Read In the Woods Page 10


  “Waste of time,” O’Kelly said. “But yeah, yeah, do it. Talk to Sex Crime, talk to the parish priest, whoever, just get it out of the way. What’s third?”

  “Third,” Cassie said, “is a straight-up sex crime—a pedophile who killed her either to stop her talking or because killing is part of his thing. And if things point that way, we’re going to have to look at the two kids who disappeared at Knocknaree in 1984. Same age, same location, and right beside our victim’s body we found a drop of old blood—lab’s working on matching it to the ’84 samples—and a hair clip that fits the description of one the missing girl was wearing. We can’t rule out a connection.” This was definitely Cassie’s line. I am, as I’ve said, a pretty good liar, but just hearing her say it made my heart rate go up annoyingly, and in many ways O’Kelly is more perceptive than he pretends to be.

  “What, a serial sex killer? After twenty years? And how do you know about this hair clip anyway?”

  “You told us to familiarize ourselves with cold cases, sir,” said Cassie virtuously. It was true, he had—I think he heard it in a seminar, or maybe on CSI—but he told us a lot of things, and anyway none of us ever had time. In the Woods 71

  “And the guy could have been out of the country, or in prison, or he only kills when he’s under a lot of stress—”

  “We’re all under a lot of stress,” said O’Kelly. “Serial killer. That’s all we need. What’s next?”

  “Fourth is the one that could get dodgy, sir,” said Cassie. “Jonathan Devlin, the father, runs the Move the Motorway campaign in Knocknaree. Apparently that’s pissed off a few people. He says he’s had three anonymous phone calls in the last couple of months, threatening his family if he doesn’t back off. We’re going to have to find out who has a serious stake in that motorway going through Knocknaree.”

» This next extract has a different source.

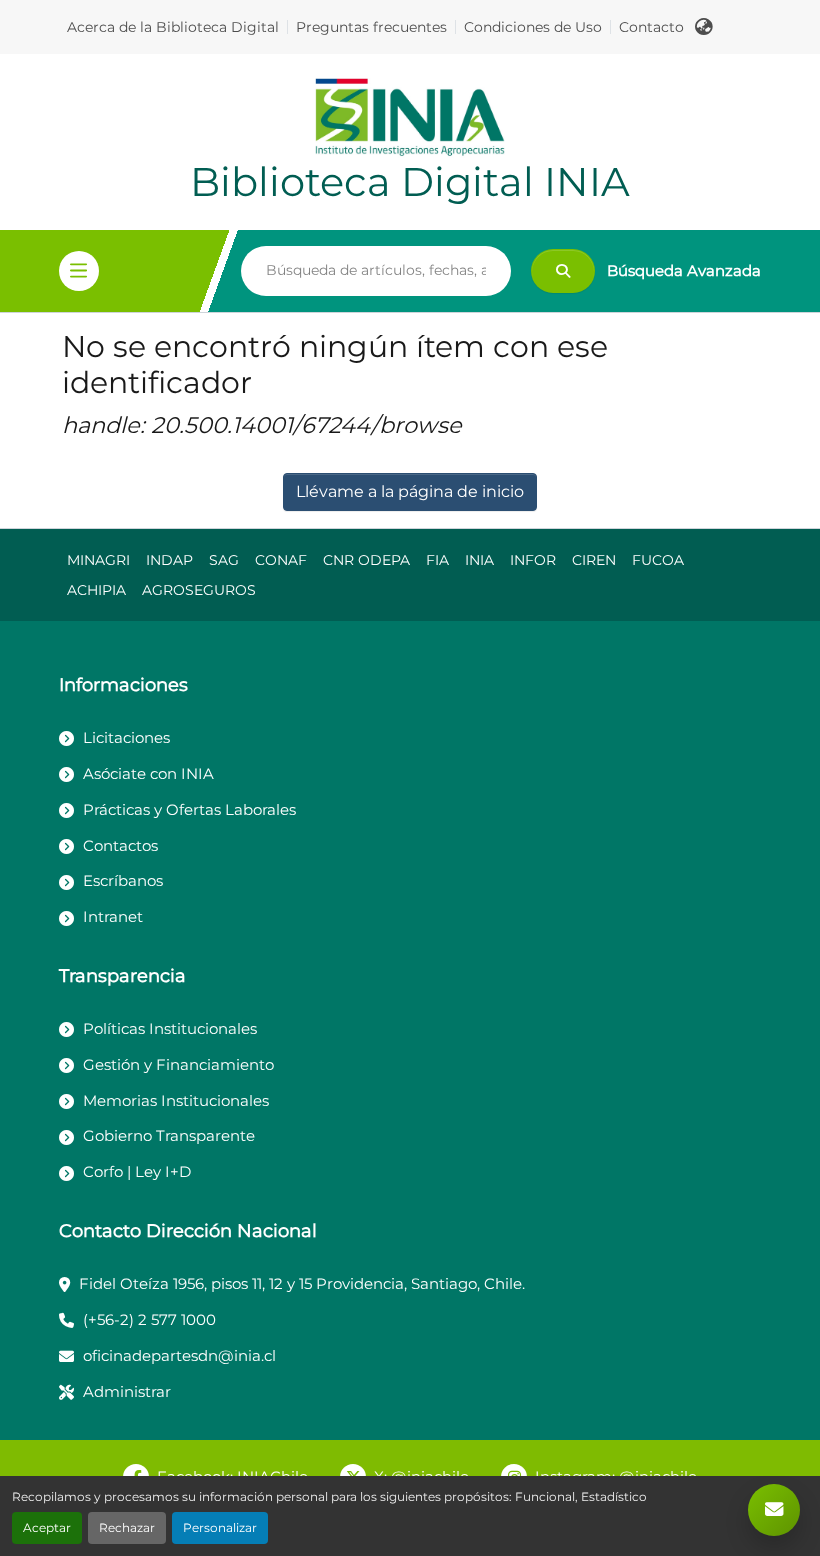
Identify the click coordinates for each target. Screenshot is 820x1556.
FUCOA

  “Which means fucking about with property developers and county councils,” said O’Kelly. “Jesus.”

  “We’ll need as many floaters as we can get, sir,” I said, “and I think we’ll need someone else from Murder.”

  “Too bloody right, you will. Take Costello. Leave him a note; he’s always in early.”

  “Actually, sir,” I said, “I’d like to have O’Neill.” I have nothing against Costello, but I definitely did not want him on this one. Apart from the fact that he was basically dreary and this case was depressing enough without him, he was the dogged type who would go through the old case file with a fine-tooth comb and start trying to trace Adam Ryan.

  “I’m not putting three rookies on a high-profile case. You two are only on this because you spend your breaks surfing for porn, or whatever you were doing, instead of getting some fresh air like everyone else.”

  “O’Neill’s hardly a rookie, sir. He’s been in Murder for seven years.”

  “And we all know why,” said O’Kelly, nastily. Sam made the squad at twenty-seven; his uncle is a mid-level politician, Redmond O’Neill, who is usually junior Minister for Justice or the Environment or something. Sam deals with it well: whether by nature or by strategy, he is placid, reliable, everyone’s favorite backup, and this deflects most of the potential for snide commentary. He still gets the odd bitchy remark, but these are usually reflexive, like O’Kelly’s had been, rather than actively malicious.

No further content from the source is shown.